This year was good . . . I think. To be honest I don't really remember it as a whole. That isn't to say I spent the year waisted and can't remember anything of significance - I think what I am saying is that there are few things that stick out to me. Which is good, because usually negative things stick out to me, and I think the most important thing that happened to me this year is that I learned to let some of the negative things in my life go.
Still working at Poynter Landscape (www.poynterlandscape.com for those of you keeping track), one month into year four. Funny, I didn't think I would last that long - but I have, and I am more or less liking it. My old roommate got married, so I moved, still live in a basement, but this one is much warmer. My dog and I reached a new level in our relationship, one where I realize that she is a dog and not my kid - we are much happier that way.
Lessons, or events that made 27:
1. Got up the guts to go over to a friends house and swing. Swinging, as you may or may not know, was my favorite activity as a child. So much so that any time I feel any negative emotion is makes it less, and any time I feel a positive emotion it makes it heightened. It is my personal belief that is was the spring board for my healthier mental outlook- and they might never get me to leave their backyard.
2. I quit going to counseling. This was a major event in my life - some even said I graduated, and I feel a bit like I did. The first title for this Blog was "Hey - Where Is My Couch", meaning this was where I was going to vent. Blogging wasn't enough so I went to talk to someone that had skin. Earlier this year I changed the name of my blog to "Sarcastic and Single" because I felt like I was coming to an end of the era of needing a couch (and because someone said that about me). As of a few months ago - that was true, I was at the end of the era of needing a couch. And, so it seems, the end of the era for really needing the blog (of which I already talked about in "Dear Gentle Reader").
3. Year 27 was the year of Little Miss Sunshine. I don't think I could count how many times I have seen this movie in the last year. But it has become a staple of my movie watching.
4. Finally understood my dad, and knew that maybe turning out to be like him wasn't as bad as I had originally suspected. In fact, figured if I did turn out to be like him that would probably be a good thing. I think I get him now, and the original horror of being like him as turned into wonder.
5. I learned that grief comes in many different forms, and can come from many different events - not just death. I spent the entire month of May in grief over the loss of my childhood innocence that my parents and grandparents aren't invincible.
6. I learned that no matter how normal your work shirts look - they do have your company's name on them and shouldn't be worn to social events.
7. Cancun is the closest I have come to heaven on earth. Not sure if it was the combination of the sun, the beach, the language, or the company - but it really was a great time. Only the second vacation spot that I can truly say I will go back again.
8. Wendy's disappeared from St. Louis. I never knew how much I liked Wendy's until it was gone. Now I have to travel an hour if I want a Jr. Bacon Cheese Burger, and that is just wrong. And "Oh the humanity" when they show a Wendy's commercial on TV.
9. I will not spend another New Year's Eve at a party - unless it involves a movie marathon, and me laying around in sweats eating ice cream.
10. I decided that someday I want to write. Whether it be an essay, a story, a term paper, or an instructional manual. I just know that somewhere inside of me there is a writer that wants to come out. It may not be during 28, it may not be until 82, but she is in there . . . I think she is just scared.

* * * * * * * * *

> WHAT YOU NEED TO DO:
List the kinds of writing the post about turning 27 names in its final numbered item. The data have no role here.

* * * * * * * * *

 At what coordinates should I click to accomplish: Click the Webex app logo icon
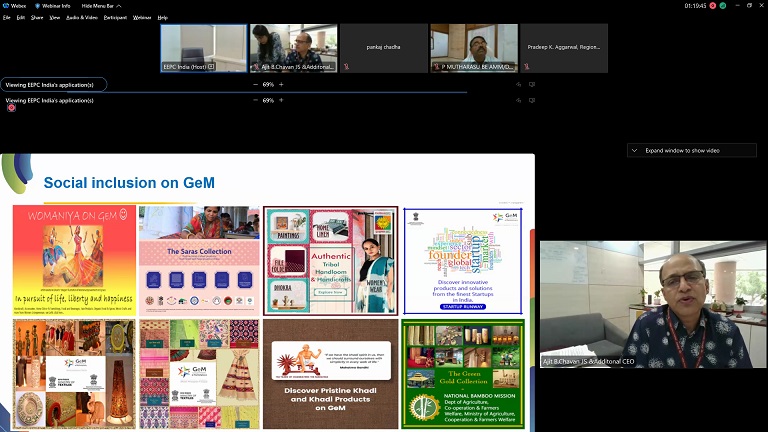6,5
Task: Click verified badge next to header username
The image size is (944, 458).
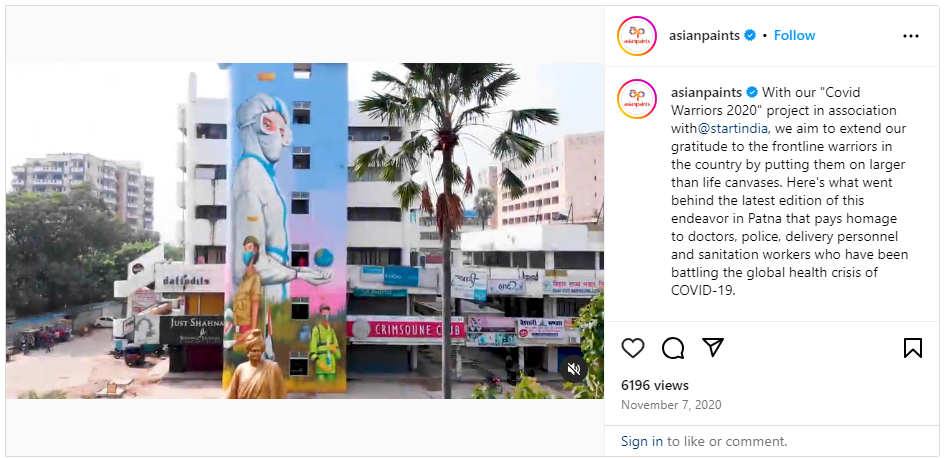Action: (x=750, y=36)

* * * * * * * * *

> EXERCISE SOLUTION:
an essay, a story, a term paper, an instructional manual